Requirements:
Write out again, unchanged, every line of the records from the one containing "You are a GUI agent. The screenshot is 798×2576." down to the one containing "NATO triển khai tập trận hải quân thường niên tại Biển", including both of those lines.

Supplied records:
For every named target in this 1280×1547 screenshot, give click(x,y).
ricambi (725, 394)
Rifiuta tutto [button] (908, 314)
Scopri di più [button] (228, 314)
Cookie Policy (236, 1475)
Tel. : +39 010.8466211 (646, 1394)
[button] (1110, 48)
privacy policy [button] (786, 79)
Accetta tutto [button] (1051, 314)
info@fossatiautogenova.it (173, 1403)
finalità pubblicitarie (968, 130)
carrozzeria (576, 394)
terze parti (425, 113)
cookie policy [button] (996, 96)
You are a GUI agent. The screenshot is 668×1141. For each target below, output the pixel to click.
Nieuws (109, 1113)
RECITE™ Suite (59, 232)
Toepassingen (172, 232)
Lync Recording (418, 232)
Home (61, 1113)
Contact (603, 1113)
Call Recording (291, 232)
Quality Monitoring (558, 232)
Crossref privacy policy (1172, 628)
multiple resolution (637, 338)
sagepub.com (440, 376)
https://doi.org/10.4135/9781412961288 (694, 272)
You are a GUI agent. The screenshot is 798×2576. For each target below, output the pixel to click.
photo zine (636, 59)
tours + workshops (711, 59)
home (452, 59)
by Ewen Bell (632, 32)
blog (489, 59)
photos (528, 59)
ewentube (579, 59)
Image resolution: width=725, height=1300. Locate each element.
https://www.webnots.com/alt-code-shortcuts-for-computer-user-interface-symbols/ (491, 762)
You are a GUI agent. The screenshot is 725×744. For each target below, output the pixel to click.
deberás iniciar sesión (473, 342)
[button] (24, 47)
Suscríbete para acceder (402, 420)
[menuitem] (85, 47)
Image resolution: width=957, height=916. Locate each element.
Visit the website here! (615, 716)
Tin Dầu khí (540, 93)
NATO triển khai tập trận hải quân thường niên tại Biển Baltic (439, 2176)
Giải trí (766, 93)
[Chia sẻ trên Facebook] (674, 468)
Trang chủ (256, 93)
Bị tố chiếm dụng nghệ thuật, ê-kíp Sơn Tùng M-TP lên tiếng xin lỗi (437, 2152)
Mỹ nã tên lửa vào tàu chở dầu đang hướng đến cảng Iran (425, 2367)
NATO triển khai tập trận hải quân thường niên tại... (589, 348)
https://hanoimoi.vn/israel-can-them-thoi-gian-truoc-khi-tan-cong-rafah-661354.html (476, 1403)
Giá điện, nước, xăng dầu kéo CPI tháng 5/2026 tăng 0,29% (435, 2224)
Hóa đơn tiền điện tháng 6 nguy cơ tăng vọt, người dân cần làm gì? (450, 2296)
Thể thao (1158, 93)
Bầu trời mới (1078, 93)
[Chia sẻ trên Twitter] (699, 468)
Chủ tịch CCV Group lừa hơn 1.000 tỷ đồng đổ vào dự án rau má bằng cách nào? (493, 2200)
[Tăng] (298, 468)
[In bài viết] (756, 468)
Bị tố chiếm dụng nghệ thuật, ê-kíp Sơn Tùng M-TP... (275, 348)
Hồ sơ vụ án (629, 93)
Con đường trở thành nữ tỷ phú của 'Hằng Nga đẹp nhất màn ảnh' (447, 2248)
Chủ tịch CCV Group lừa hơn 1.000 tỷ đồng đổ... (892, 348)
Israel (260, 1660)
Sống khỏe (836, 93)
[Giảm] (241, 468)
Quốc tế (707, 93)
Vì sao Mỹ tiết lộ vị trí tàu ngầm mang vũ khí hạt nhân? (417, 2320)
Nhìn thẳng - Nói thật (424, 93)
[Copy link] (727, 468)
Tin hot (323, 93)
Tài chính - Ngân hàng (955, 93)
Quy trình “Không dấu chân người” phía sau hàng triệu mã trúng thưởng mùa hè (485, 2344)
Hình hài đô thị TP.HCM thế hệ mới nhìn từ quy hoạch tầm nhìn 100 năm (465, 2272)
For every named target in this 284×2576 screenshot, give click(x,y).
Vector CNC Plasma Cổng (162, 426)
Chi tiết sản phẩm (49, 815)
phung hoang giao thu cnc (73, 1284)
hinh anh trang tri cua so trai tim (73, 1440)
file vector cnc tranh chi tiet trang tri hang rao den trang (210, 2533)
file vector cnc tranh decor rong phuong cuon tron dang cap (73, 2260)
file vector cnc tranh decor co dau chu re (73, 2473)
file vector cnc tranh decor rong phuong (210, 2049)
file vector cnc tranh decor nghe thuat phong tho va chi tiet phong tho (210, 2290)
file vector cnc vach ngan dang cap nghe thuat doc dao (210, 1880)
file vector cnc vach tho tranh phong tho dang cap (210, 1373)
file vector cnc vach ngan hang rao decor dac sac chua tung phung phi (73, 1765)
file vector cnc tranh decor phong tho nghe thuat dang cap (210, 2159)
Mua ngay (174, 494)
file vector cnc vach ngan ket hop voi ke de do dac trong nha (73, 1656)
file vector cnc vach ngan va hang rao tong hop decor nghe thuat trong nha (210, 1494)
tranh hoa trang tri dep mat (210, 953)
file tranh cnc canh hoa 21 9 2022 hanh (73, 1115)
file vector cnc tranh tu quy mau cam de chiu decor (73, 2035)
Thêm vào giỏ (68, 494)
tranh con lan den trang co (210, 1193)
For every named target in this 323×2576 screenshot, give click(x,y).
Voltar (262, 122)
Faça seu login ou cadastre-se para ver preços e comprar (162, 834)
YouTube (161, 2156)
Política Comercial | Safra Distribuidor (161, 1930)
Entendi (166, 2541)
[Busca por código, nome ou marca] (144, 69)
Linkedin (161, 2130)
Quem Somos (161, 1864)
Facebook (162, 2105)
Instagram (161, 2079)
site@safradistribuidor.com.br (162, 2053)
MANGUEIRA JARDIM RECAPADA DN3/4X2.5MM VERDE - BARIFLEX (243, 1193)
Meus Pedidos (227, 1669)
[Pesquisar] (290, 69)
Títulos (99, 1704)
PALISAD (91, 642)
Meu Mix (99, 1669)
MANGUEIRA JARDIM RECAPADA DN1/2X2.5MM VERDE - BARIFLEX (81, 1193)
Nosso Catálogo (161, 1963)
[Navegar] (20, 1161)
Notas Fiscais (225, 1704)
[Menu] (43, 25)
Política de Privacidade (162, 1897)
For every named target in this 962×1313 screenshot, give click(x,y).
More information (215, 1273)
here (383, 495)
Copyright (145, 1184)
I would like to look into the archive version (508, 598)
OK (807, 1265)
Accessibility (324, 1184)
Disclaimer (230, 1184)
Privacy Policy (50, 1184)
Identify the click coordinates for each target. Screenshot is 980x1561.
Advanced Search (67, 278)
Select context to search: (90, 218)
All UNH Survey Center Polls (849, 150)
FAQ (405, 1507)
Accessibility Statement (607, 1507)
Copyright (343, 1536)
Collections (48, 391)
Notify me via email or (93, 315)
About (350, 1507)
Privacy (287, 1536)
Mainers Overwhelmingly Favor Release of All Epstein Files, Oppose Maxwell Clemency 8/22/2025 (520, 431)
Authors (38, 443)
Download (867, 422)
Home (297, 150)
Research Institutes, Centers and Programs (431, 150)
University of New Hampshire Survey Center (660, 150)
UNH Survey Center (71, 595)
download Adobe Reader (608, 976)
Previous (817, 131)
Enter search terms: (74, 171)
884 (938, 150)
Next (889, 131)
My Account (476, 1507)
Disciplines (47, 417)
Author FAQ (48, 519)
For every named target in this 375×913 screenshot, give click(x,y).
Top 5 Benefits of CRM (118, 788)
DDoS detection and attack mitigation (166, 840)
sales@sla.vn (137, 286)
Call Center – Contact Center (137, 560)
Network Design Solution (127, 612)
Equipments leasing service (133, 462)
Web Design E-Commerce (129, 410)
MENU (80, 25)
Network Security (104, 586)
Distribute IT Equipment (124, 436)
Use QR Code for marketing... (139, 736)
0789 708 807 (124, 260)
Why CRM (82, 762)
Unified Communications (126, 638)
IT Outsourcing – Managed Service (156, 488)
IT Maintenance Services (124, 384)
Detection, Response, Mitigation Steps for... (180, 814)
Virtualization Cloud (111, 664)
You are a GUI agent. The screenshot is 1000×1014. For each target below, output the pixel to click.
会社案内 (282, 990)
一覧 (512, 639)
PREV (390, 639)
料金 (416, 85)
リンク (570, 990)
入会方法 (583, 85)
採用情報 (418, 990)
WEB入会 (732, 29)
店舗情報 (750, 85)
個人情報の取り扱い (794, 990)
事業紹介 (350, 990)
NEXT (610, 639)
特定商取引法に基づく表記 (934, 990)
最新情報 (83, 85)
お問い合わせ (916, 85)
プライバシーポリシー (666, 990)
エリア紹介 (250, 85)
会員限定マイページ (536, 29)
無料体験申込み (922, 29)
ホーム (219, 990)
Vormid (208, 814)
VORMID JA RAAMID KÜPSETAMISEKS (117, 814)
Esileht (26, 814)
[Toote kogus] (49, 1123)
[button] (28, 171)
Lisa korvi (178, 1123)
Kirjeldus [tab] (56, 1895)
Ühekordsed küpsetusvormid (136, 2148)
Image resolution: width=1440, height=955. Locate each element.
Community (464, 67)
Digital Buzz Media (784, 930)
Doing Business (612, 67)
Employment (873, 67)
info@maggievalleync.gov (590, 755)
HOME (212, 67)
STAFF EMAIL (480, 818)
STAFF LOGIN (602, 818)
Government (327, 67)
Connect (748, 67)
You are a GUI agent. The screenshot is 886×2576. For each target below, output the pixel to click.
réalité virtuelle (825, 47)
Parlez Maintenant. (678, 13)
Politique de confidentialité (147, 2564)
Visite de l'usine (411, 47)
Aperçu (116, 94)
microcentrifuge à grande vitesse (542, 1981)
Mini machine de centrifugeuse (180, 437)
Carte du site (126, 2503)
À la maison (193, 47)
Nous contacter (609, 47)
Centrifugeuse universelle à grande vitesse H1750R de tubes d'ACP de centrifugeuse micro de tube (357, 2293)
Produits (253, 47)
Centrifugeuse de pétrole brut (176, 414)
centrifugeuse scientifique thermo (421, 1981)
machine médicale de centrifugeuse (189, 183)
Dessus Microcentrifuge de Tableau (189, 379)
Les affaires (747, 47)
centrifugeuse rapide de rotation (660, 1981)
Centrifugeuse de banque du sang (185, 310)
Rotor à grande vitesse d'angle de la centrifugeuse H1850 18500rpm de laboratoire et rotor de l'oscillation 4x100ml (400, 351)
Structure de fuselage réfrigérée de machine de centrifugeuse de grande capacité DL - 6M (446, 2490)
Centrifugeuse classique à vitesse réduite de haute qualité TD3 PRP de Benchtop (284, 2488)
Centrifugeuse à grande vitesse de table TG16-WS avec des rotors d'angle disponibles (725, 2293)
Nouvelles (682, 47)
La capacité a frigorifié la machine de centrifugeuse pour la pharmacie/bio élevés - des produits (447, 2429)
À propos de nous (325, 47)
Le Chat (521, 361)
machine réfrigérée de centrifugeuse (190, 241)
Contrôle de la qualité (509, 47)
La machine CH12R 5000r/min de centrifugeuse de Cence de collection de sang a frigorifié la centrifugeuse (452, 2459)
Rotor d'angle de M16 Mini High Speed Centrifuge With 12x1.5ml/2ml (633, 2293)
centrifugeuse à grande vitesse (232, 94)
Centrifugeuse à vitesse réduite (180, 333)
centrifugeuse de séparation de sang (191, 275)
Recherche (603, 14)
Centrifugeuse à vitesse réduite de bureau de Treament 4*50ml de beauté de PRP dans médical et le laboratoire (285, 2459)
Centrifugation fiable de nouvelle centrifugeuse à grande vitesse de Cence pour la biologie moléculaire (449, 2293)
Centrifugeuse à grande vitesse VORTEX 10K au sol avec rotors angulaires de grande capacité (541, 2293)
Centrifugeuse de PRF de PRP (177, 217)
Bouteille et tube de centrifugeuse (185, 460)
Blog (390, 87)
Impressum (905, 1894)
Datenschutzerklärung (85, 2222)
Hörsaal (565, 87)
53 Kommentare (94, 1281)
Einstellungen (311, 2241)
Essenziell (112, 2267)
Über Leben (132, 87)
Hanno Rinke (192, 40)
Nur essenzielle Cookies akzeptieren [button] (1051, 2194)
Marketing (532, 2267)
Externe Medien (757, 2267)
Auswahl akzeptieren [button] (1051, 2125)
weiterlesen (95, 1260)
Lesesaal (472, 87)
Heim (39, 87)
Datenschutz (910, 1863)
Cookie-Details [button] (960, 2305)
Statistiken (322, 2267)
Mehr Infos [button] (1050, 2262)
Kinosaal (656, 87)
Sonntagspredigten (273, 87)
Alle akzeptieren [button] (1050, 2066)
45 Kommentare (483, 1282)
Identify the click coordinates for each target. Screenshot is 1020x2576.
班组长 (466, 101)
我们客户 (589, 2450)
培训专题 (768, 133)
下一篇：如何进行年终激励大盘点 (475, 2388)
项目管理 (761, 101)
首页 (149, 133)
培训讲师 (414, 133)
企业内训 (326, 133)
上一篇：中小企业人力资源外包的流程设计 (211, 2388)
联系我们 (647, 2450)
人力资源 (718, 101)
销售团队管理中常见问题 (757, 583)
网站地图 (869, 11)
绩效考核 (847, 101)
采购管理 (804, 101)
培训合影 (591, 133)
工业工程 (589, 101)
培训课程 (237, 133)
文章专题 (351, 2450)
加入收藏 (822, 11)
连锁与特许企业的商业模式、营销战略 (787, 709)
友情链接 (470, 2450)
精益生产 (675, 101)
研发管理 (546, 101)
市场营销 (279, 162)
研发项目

Output of the task:
You are a GUI agent. The screenshot is 798×2576. For each target below, output the pixel to click.
photo zine (636, 59)
tours + workshops (711, 59)
home (452, 59)
by Ewen Bell (632, 32)
blog (489, 59)
photos (528, 59)
ewentube (579, 59)
Image resolution: width=725, height=1300. Locate each element.
https://www.webnots.com/alt-code-shortcuts-for-computer-user-interface-symbols/ (491, 762)
You are a GUI agent. The screenshot is 725×744. For each target below, output the pixel to click.
deberás iniciar sesión (473, 342)
[button] (24, 47)
Suscríbete para acceder (402, 420)
[menuitem] (85, 47)
Image resolution: width=957, height=916. Locate each element.
Visit the website here! (615, 716)
Tin Dầu khí (540, 93)
NATO triển khai tập trận hải quân thường niên tại Biển Baltic (439, 2176)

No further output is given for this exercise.